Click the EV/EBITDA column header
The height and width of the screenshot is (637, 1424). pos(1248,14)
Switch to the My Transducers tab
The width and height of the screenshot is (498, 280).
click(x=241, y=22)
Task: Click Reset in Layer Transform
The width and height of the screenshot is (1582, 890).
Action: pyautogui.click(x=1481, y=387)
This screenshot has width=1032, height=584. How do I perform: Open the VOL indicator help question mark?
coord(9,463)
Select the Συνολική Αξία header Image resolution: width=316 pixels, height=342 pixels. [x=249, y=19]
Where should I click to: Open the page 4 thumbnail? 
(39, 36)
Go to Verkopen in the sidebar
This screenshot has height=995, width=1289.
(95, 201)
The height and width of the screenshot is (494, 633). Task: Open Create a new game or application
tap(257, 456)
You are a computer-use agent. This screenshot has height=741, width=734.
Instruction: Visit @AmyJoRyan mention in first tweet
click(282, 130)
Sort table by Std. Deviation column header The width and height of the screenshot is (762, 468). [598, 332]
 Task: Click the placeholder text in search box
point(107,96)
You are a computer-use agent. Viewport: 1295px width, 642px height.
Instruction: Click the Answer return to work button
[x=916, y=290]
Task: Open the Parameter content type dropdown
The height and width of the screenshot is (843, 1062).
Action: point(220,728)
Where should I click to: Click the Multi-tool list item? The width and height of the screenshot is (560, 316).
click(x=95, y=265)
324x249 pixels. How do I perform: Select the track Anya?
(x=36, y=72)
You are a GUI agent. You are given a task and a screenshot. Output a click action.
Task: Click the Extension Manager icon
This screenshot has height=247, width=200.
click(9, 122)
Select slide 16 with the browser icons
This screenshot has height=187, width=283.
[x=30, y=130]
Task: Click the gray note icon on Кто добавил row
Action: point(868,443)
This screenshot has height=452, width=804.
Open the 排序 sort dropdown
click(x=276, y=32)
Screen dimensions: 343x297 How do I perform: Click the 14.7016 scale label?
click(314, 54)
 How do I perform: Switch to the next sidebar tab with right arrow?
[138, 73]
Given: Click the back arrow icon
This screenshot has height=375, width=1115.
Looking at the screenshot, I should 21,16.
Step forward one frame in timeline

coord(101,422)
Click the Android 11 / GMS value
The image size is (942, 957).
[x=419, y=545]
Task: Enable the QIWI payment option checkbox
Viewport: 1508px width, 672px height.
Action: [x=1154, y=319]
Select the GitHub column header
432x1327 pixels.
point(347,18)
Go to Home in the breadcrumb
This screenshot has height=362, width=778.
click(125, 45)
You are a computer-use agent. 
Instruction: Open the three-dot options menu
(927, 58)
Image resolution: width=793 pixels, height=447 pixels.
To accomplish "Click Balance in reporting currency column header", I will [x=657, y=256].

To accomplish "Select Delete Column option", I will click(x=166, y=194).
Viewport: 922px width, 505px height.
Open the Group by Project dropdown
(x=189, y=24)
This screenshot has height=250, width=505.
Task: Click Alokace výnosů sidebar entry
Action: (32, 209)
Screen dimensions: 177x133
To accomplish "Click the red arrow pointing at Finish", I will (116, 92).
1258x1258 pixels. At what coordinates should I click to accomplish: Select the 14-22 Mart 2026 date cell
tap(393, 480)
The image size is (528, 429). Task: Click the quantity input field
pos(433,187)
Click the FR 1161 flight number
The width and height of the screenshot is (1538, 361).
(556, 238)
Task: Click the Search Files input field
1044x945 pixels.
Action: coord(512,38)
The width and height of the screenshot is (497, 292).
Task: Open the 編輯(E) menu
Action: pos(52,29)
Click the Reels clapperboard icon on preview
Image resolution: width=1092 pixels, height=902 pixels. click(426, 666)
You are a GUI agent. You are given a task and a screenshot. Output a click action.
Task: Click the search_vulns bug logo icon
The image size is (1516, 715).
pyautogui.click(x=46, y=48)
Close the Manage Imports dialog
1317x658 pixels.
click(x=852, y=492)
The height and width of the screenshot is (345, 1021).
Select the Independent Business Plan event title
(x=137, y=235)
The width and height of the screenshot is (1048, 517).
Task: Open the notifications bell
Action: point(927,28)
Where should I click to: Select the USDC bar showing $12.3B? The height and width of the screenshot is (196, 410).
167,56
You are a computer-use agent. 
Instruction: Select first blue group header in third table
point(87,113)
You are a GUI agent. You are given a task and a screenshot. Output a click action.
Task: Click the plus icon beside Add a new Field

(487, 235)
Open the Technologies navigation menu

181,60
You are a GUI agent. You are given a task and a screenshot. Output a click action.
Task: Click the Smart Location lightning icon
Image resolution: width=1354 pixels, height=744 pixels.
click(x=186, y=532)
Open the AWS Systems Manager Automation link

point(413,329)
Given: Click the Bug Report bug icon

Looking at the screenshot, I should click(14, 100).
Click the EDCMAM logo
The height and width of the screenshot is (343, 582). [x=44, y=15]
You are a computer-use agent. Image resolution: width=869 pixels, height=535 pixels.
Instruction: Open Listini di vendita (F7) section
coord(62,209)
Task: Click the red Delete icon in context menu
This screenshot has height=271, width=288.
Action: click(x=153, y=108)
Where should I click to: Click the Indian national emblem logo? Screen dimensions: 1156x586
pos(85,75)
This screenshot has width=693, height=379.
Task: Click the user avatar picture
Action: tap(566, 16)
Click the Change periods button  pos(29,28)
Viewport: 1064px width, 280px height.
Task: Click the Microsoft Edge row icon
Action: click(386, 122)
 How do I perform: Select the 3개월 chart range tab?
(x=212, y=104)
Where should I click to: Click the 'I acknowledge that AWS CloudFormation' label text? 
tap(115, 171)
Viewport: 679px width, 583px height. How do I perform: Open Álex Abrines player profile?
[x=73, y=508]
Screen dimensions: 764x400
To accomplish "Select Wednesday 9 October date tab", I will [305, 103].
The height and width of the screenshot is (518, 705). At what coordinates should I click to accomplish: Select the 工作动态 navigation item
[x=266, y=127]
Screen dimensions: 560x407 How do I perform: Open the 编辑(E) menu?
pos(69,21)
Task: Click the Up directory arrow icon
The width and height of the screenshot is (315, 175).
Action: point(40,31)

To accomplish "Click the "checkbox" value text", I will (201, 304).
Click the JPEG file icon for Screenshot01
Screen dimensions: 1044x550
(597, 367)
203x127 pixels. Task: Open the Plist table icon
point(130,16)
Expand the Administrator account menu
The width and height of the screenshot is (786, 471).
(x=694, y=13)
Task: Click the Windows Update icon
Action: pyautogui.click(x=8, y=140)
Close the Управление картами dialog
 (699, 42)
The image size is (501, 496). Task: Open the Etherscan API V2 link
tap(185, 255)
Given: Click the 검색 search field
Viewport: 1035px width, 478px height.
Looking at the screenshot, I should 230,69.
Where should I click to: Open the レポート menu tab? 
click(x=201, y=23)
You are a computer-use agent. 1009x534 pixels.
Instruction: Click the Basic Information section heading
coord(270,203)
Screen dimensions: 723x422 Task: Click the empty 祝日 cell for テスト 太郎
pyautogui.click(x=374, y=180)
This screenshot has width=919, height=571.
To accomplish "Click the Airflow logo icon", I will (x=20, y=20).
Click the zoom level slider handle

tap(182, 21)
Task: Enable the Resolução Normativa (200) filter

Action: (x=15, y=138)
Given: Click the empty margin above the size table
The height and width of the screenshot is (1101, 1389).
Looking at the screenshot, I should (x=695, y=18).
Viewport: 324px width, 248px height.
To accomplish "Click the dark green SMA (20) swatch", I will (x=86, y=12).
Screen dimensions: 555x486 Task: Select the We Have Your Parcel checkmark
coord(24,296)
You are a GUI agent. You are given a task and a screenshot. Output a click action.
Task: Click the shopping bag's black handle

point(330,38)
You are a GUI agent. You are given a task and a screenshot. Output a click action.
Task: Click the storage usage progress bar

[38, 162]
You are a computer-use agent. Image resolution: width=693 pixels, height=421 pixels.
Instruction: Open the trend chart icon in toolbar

**TASK TO COMPLETE**: For each line of the material that includes the word "value", make a copy.

**SOLUTION TO THIS TASK**:
Click the Android 11 / GMS value
To accomplish "Click the "checkbox" value text", I will (201, 304).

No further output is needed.